Arts and cultural economic activity, adjusted for inflation, grew 2.5 percent in 2013, according to estimates of the industries’ real value added by the Bureau of Economic Analysis. That compares with a 1.1 percent increase in 2012.
Information services and design services were the leading contributors to the growth in 2013. Overall, 26 of 36 arts and culture-related industries contributed to the increase. As a group, the core arts and cultural industries, such as performing arts, museums and design services, grew 3.3 percent.
This is the first time that BEA has released inflation-adjusted statistics that track the changing economic impact of arts and culture.
In addition to the real value added statistics, BEA’s Arts and Cultural Production Satellite Account also includes a measure of real gross output. Under that measure, total inflation-adjusted spending on all arts and cultural commodities reached $1.1 trillion in 2013. That figure was up 2.7 percent from the year before. Still, real gross output growth slowed slightly from 2012, when it had increased 2.8 percent.
In contrast to the value added statistics, gross output is not adjusted to exclude expenses incurred in the production process. For example, gross output for the opera reflects all ticket receipts without subtracting the expenses incurred in the production of the opera, such as advertising, rent and costume rentals.
Lovers of the performing arts take note: Their gross output grew at a faster pace in 2013, increasing 3.7 percent, up from 1.2 percent the year before. This faster growth was widespread, including gains in music, opera and theater.
Employment for all arts and cultural industries totaled 4.74 million in 2013. Art support services, including rental and leasing, totaled 1.19 million jobs, the most in all arts and cultural industries.

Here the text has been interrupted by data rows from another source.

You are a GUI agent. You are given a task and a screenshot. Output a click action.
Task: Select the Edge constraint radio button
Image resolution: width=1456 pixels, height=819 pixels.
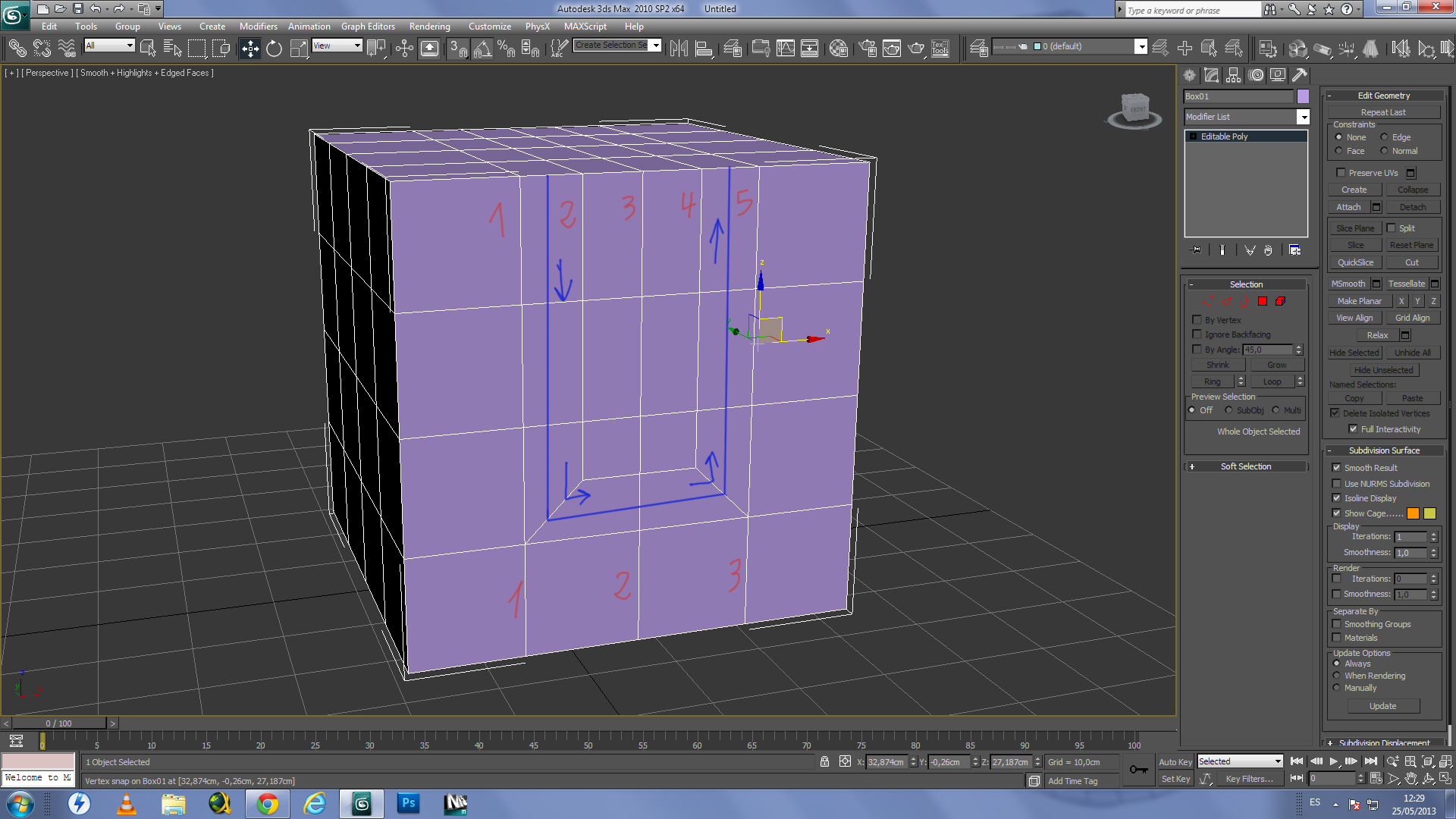point(1385,137)
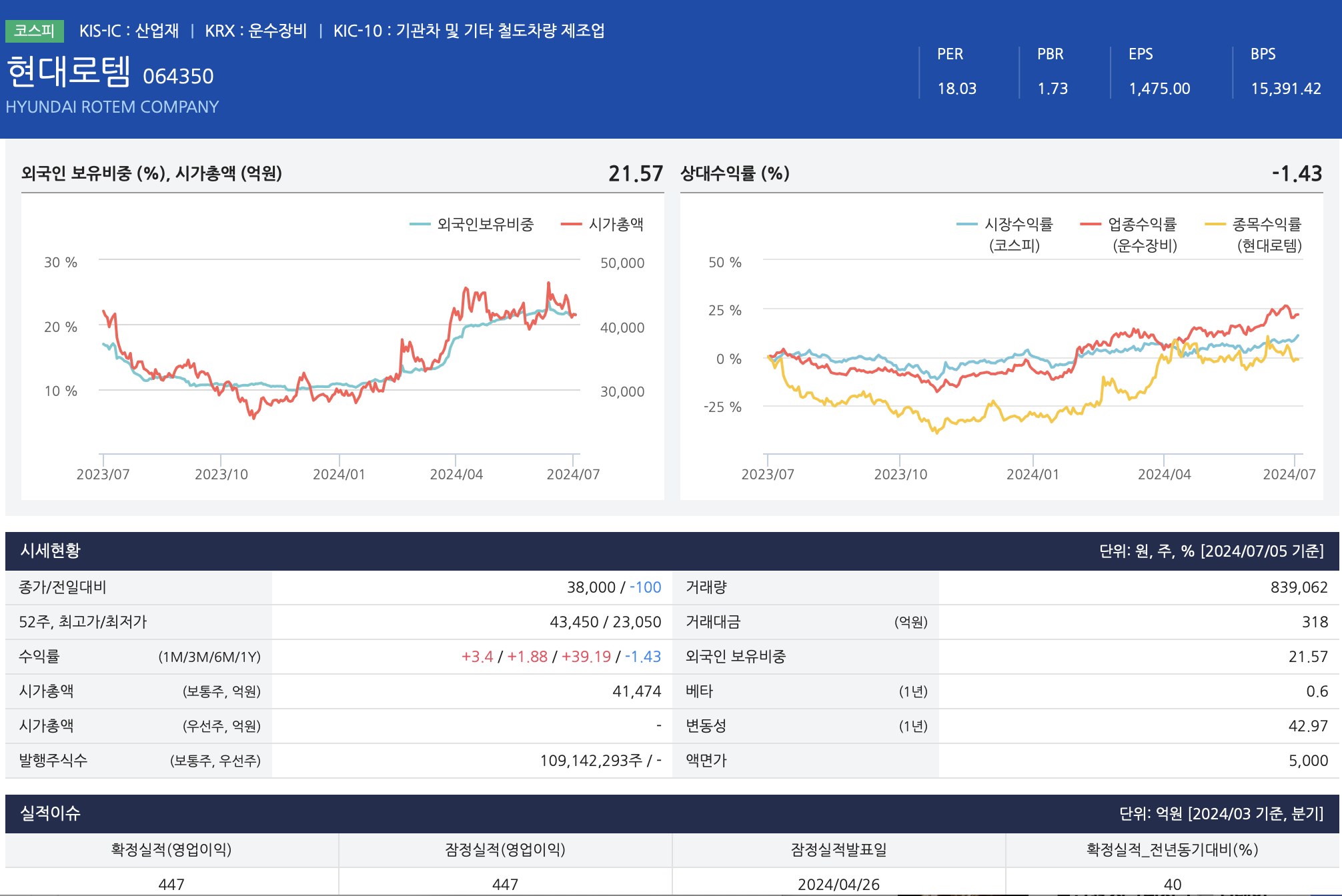The image size is (1342, 896).
Task: Select the KIS-IC : 산업재 classification label
Action: tap(129, 31)
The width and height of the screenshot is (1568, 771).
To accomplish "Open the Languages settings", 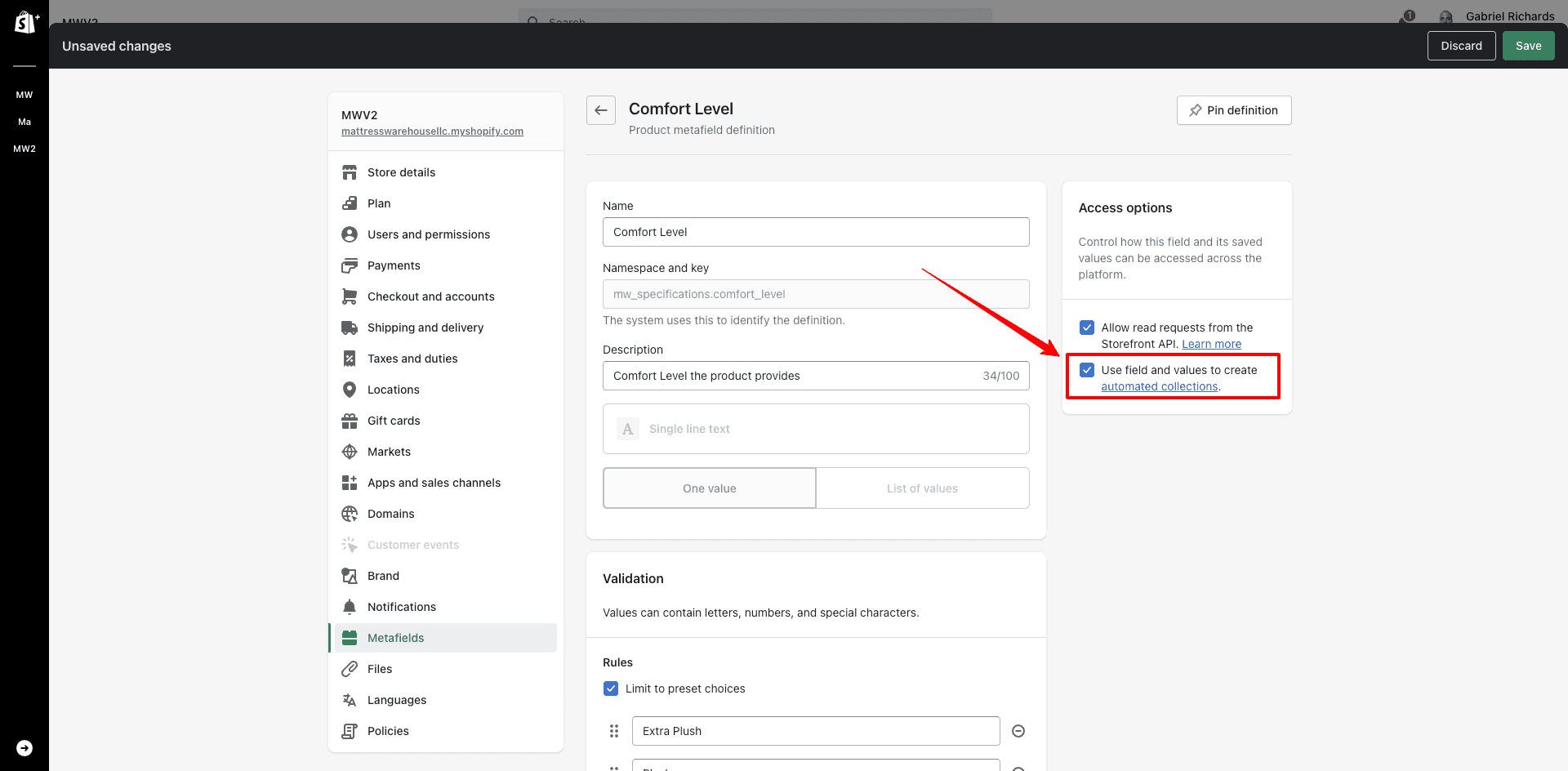I will click(x=397, y=700).

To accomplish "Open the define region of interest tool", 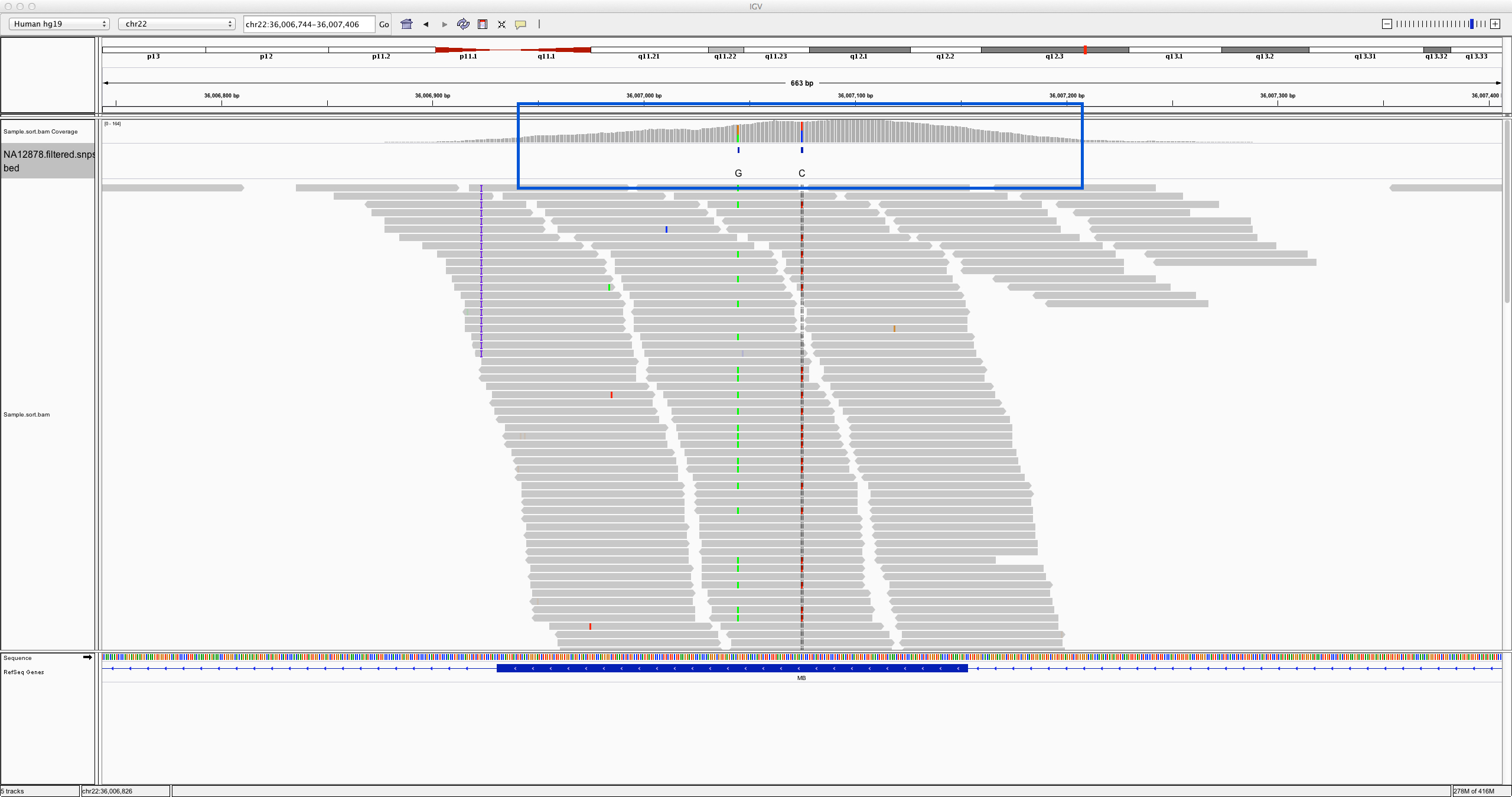I will 483,24.
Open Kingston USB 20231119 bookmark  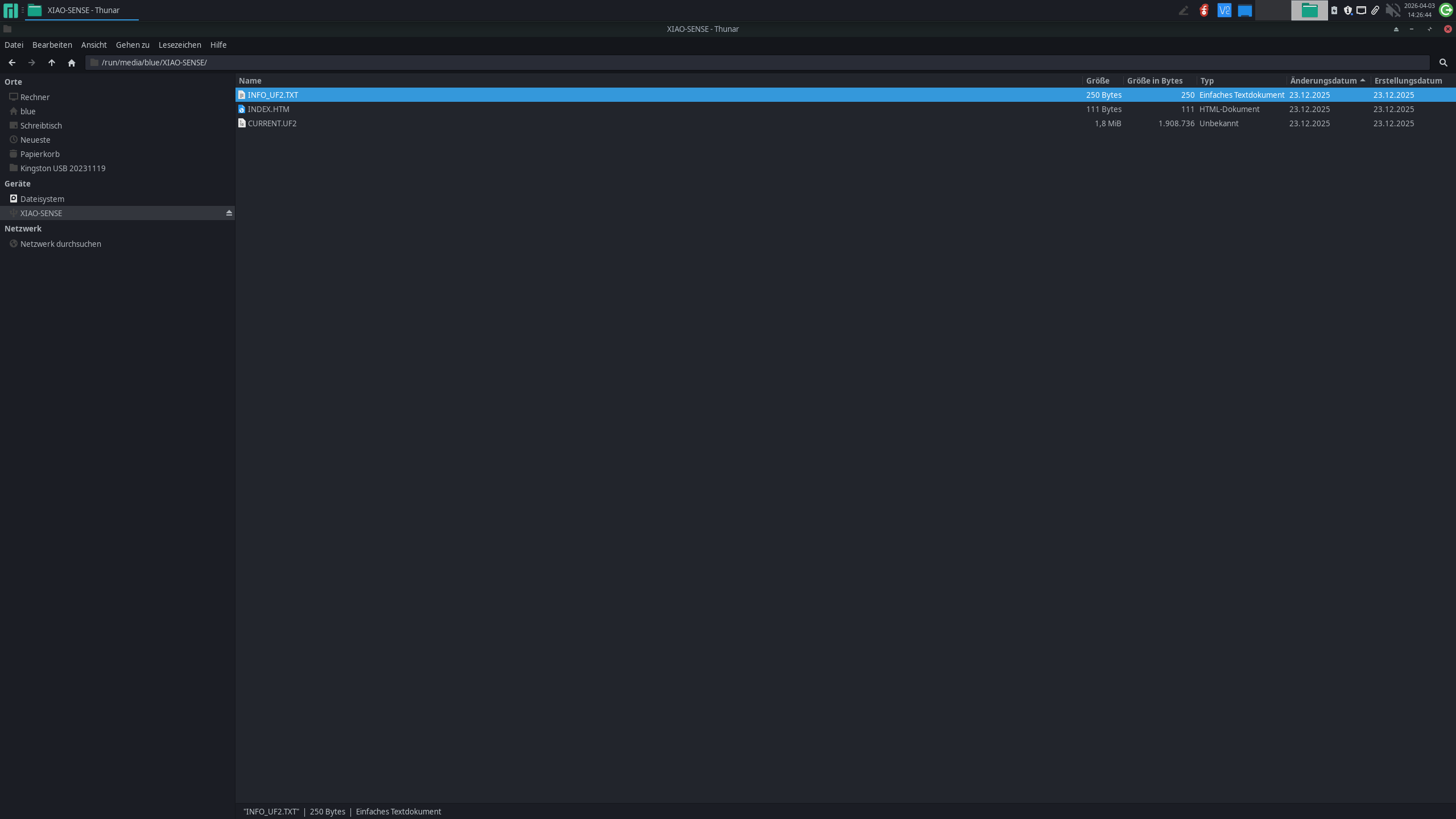(63, 168)
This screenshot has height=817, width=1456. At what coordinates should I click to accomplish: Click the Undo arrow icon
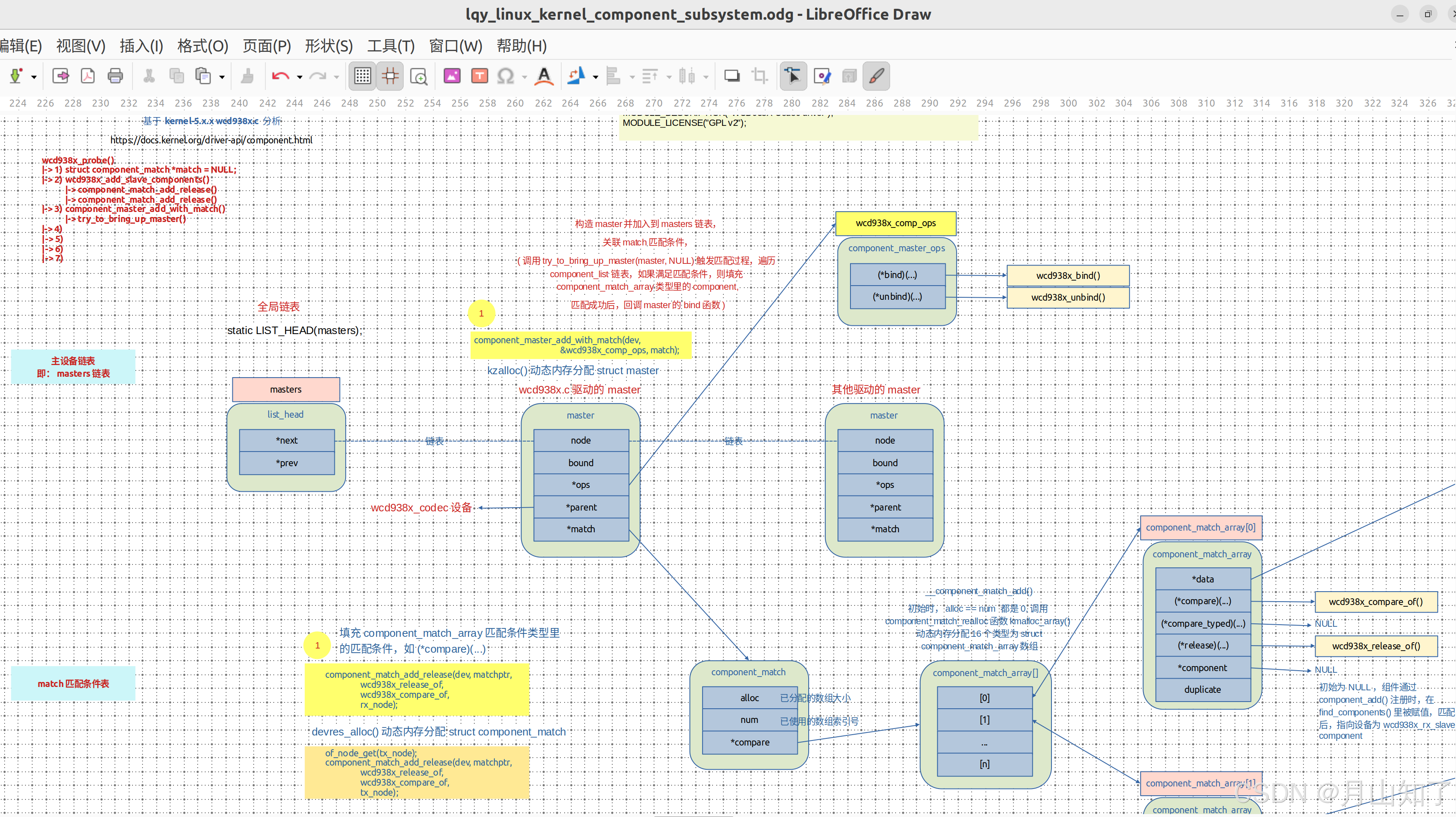pyautogui.click(x=280, y=77)
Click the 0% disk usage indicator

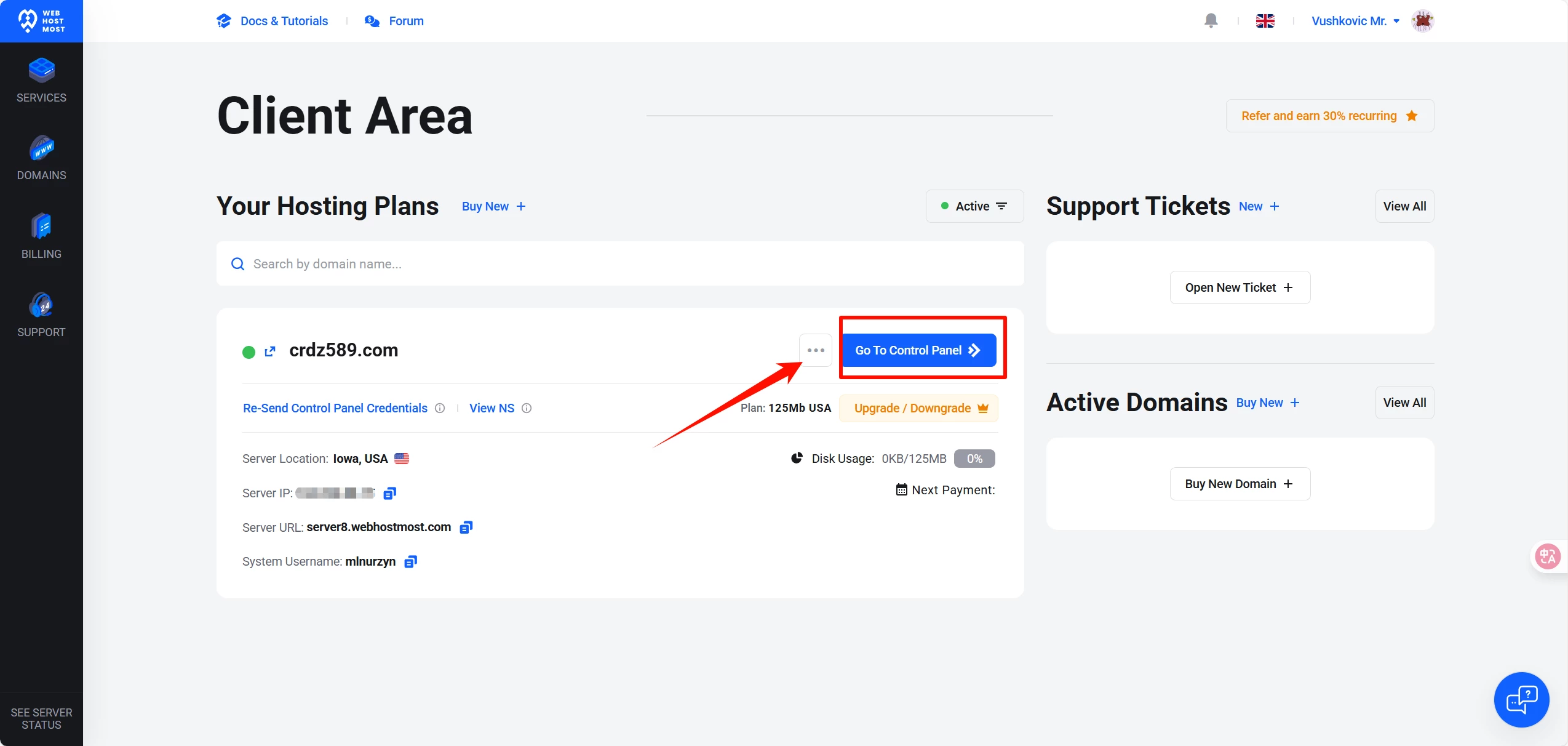[x=974, y=459]
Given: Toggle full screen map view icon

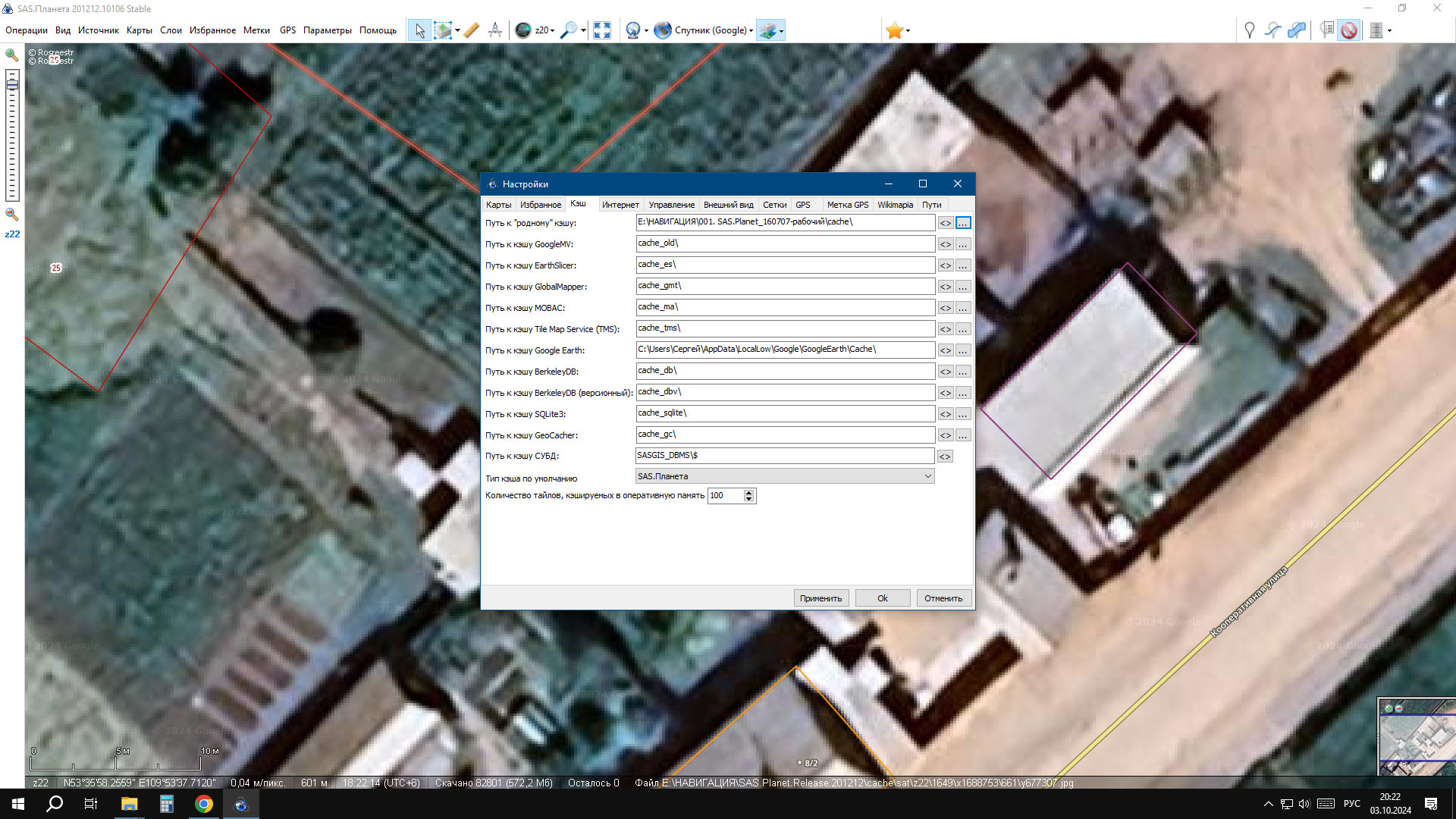Looking at the screenshot, I should click(x=602, y=30).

Information services, including publishing, motion pictures and broadcasting, accounted for 1.17 million jobs. Retailers related to arts and culture totaled 731,200 jobs.
Culture can be defined in a variety of ways. For this account, arts and cultural production is defined narrowly to include creative artistic activity; the goods and services produced by it; the goods and services produced in the support of it; and the construction of buildings in which it is taking place.